Gift for the Darkness

 

Piggy looked up miserably from the dawn-pale beach to the dark mountain.

"Are you sure? Really sure, I mean?"

I told you a dozen times now," said Ralph, "we saw it."

"D'you think we're safe down here?"

"How the hell should I know?"

Ralph jerked away from him and walked a few paces along the beach. Jack was kneeling and drawing a circular pattern in the sand with his forefinger. Piggy's voice came to them, hushed.

"Are you sure? Really?"

"Go up and see," said Jack contemptuously, "and good riddance."

"No fear."

"The beast had teeth," said Ralph, "and big black eyes."

He shuddered violently. Piggy took off his one round of glass and polished the surface.

"What we going to do?"

Ralph turned toward the platform. The conch glimmered among the trees, a white blob against the place where the sun would rise. He pushed back his mop.

"I don't know."

He remembered the panic flight down the mountainside. "I don't think we'd ever fight a thing that size, honestly, you know. We'd talk but we wouldn't fight a tiger. We'd hide. Even Jack 'ud hide."

Jack still looked at the sand.

"What about my hunters?"

Simon came stealing out of the shadows by the shelters. Ralph ignored Jack's question. He pointed to the touch of yellow above the sea.

"As long as there's light we're brave enough. But then? And now that thing squats by the fire as though it didn't want us to be rescued--"

He was twisting his hands now, unconsciously. His voice rose.

"So we can't have a signal fire. . . . We're beaten."

A point of gold appeared above the sea and at once all the sky lightened.

"What about my hunters?"

"Boys armed with sticks."

Jack got to his feet. His face was red as he marched away. Piggy put on his one glass and looked at Ralph.

"Now you done it. You been rude about his hunters."

"Oh shut up!"

The sound of the inexpertly blown conch interrupted them. As though he were serenading the rising sun, Jack went on blowing till the shelters were astir and the hunters crept to the platform and the littluns whimpered as now they so frequently did. Ralph rose obediently, and Piggy, and they went to the platform.

"Talk," said Ralph bitterly, "talk, talk, talk."

He took the conch from Jack.

"This meeting--"

Jack interrupted him.

"I called it."

"If you hadn't called it I should have. You just blew the conch."

"Well, isn't that calling it?"

"Oh, take it! Go on--talk!"

Ralph thrust the conch into Jack's arms and sat down on the trunk.

"I've called an assembly," said Jack, "because of a lot of things. First, you know now, we've seen the beast. We crawled up. We were only a few feet away. The beast sat up and looked at us. I don't know what it does. We don't even know what it is--"
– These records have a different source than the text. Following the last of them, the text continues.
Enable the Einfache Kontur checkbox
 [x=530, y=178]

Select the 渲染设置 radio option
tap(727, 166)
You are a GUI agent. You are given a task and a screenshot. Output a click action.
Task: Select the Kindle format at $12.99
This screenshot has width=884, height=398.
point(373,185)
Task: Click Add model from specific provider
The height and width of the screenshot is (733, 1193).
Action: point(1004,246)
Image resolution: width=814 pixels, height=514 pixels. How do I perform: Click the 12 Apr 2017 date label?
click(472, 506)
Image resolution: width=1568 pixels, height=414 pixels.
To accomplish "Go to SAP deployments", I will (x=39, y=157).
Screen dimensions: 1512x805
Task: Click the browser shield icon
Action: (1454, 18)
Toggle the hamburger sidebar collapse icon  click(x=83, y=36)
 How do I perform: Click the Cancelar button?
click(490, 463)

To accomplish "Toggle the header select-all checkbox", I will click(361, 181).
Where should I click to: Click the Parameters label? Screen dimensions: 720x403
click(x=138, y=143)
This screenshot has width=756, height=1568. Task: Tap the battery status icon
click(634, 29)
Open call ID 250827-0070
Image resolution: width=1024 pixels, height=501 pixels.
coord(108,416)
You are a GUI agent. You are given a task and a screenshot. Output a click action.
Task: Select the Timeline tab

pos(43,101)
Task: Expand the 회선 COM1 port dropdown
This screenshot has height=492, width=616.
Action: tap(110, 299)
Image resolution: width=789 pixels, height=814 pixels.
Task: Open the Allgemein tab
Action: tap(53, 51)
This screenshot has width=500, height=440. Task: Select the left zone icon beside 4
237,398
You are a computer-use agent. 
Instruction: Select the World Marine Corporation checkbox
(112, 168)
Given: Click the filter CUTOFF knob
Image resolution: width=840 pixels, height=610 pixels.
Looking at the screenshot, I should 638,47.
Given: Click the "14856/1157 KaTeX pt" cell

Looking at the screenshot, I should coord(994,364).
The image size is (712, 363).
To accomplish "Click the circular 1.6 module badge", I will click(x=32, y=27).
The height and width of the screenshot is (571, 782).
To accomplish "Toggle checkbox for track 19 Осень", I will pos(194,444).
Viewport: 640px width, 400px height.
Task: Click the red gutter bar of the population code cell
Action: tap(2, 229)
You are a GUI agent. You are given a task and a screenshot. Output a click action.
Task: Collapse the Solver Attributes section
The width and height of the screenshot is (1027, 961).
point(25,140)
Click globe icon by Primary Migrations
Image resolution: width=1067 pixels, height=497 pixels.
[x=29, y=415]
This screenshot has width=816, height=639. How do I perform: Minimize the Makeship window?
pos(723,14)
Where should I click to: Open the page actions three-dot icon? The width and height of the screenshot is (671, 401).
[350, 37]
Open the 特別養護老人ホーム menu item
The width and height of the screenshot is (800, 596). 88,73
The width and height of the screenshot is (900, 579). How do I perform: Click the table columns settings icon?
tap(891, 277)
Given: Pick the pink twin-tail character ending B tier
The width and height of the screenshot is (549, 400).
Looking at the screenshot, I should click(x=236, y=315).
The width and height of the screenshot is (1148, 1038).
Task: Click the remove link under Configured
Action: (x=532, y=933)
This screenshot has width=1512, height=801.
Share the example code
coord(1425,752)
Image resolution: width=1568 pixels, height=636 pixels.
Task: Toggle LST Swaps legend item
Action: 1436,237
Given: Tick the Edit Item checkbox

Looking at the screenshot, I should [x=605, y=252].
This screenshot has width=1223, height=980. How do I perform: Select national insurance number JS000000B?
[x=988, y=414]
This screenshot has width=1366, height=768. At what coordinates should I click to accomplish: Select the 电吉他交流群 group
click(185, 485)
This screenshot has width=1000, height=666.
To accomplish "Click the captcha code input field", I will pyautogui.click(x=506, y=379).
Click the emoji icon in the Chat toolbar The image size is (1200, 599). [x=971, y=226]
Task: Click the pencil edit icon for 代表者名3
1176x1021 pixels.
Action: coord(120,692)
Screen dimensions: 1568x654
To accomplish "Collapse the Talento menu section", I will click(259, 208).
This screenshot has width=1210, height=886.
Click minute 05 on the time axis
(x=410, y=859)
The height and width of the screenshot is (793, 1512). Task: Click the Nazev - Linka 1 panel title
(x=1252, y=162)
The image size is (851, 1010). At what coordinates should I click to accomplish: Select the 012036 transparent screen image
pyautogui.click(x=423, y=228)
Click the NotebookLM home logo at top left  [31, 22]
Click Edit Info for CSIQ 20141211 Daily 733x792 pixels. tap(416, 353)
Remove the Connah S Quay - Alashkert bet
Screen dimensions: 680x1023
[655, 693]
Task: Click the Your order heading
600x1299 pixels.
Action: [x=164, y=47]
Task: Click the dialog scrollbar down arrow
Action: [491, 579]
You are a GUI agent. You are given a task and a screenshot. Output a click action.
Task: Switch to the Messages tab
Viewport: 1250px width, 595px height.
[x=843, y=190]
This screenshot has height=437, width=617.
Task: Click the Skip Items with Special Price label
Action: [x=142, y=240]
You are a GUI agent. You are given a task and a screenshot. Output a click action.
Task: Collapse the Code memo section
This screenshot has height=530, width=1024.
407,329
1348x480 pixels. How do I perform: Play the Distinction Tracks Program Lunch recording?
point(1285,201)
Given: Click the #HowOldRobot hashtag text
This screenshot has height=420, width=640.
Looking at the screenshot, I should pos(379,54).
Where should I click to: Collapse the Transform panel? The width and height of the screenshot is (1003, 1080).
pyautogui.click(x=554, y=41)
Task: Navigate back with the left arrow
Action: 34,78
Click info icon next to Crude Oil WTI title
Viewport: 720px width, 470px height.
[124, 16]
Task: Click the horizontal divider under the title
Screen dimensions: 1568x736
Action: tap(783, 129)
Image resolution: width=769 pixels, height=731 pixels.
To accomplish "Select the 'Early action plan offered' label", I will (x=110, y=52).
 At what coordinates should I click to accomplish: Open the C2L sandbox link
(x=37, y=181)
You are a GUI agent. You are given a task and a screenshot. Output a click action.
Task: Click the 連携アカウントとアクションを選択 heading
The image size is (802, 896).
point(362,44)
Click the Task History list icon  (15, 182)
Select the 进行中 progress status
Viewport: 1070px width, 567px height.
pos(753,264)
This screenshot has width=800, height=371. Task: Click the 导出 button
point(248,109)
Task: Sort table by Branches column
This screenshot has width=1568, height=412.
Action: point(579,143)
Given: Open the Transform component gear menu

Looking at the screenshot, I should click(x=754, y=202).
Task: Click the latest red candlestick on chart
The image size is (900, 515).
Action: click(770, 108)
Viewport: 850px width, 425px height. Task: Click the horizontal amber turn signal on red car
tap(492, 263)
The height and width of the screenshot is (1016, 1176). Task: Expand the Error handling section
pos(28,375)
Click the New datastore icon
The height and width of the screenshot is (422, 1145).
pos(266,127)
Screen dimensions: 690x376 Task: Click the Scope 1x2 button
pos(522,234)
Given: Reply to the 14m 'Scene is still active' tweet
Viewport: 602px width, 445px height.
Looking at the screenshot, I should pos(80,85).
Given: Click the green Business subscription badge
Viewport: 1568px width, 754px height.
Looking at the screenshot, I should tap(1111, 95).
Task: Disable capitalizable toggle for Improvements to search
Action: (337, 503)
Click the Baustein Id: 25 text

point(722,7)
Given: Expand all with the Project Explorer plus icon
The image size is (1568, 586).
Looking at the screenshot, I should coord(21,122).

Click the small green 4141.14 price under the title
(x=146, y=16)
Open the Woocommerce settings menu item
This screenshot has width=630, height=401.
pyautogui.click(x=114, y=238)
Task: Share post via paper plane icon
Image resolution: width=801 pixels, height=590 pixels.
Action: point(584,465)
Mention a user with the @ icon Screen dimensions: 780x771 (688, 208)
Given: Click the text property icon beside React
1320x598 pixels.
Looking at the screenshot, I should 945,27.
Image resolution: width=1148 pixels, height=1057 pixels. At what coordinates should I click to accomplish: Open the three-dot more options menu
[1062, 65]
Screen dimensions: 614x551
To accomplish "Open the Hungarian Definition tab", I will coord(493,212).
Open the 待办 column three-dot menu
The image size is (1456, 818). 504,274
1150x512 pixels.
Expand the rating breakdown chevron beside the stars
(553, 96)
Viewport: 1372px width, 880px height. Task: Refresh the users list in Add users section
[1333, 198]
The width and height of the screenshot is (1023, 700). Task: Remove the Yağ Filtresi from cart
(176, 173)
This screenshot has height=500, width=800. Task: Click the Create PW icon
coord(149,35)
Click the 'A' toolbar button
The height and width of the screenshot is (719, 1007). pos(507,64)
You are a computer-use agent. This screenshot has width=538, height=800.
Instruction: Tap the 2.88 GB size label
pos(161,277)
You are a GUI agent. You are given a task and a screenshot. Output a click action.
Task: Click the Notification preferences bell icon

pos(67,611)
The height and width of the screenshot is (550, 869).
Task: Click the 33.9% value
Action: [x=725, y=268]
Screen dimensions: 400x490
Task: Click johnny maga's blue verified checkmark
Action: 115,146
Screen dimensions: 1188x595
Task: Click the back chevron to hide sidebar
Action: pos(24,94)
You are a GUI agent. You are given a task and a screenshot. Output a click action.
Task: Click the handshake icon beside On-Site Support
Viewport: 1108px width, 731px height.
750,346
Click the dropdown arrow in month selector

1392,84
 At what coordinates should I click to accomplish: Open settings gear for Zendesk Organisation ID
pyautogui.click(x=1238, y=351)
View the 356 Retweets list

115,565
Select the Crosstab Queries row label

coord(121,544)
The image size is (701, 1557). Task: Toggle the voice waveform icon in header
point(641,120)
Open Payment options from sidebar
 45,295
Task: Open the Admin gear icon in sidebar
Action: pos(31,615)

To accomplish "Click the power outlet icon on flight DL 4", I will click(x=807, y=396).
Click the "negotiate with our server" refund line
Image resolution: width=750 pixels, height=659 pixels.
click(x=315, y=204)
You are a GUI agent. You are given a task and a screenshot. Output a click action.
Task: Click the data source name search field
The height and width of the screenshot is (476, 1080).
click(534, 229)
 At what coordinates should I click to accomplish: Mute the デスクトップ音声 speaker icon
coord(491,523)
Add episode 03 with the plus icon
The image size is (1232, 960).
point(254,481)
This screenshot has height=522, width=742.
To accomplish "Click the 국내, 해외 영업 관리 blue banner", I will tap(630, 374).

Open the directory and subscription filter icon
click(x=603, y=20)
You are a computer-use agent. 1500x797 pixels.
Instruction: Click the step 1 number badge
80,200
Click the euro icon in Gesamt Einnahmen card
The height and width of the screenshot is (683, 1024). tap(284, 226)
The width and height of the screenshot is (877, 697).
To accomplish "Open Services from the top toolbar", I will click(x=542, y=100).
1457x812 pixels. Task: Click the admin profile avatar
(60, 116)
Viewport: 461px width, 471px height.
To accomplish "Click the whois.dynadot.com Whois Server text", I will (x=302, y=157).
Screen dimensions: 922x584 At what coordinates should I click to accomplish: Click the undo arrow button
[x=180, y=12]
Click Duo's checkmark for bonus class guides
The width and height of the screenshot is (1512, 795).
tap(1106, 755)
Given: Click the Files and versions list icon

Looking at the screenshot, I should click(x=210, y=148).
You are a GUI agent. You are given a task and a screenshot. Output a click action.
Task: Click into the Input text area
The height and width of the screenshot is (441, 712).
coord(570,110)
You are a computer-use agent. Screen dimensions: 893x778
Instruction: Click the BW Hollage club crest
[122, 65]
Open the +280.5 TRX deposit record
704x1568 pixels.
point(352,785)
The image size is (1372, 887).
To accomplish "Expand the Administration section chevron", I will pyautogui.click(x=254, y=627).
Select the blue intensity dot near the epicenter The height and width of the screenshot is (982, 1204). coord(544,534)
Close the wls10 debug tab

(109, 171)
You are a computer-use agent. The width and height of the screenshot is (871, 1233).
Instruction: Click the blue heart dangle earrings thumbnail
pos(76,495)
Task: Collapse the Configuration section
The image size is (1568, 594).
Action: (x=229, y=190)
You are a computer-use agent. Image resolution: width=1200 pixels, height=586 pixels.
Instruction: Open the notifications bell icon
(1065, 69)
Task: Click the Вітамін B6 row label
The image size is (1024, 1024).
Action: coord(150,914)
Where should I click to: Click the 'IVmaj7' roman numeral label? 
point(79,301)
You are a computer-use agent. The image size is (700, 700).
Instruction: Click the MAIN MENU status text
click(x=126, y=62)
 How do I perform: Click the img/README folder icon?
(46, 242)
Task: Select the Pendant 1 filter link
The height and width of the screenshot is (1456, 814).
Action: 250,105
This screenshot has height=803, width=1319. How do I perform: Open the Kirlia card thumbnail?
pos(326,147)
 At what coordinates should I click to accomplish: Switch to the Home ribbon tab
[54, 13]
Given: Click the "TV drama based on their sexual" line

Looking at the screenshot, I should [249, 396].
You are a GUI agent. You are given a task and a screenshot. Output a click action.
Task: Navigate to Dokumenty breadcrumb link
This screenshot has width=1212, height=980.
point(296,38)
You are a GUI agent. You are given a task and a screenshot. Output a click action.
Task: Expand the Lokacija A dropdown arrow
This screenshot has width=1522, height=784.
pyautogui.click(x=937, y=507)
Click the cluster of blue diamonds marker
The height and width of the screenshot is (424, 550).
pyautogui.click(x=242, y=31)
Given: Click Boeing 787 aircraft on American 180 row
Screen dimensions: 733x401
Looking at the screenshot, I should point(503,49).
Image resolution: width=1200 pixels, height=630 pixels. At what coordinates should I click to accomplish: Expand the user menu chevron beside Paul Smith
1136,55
"The beast comes out of the sea--"

"Out of the dark--"

"Trees--"

"Quiet!" shouted Jack. "You, listen. The beast is sitting up there, whatever it is--"

"Perhaps it's waiting--"

"Hunting--"

"Yes, hunting."

"Hunting," said Jack. He remembered his age-old tremors in the forest. "Yes. The beast is a hunter. Only-- shut up! The next thing is that we couldn't kill it. And the next is that Ralph said my hunters are no good."

"I never said that!"

"I've got the conch. Ralph thinks you're cowards, running away from the boar and the beast. And that's not all."

There was a kind of sigh on the platform as if everyone knew what was coming. Jack's voice went up, tremulous yet determined, pushing against the uncooperative silence.

"He's like Piggy. He says things like Piggy. He isn't a proper chief."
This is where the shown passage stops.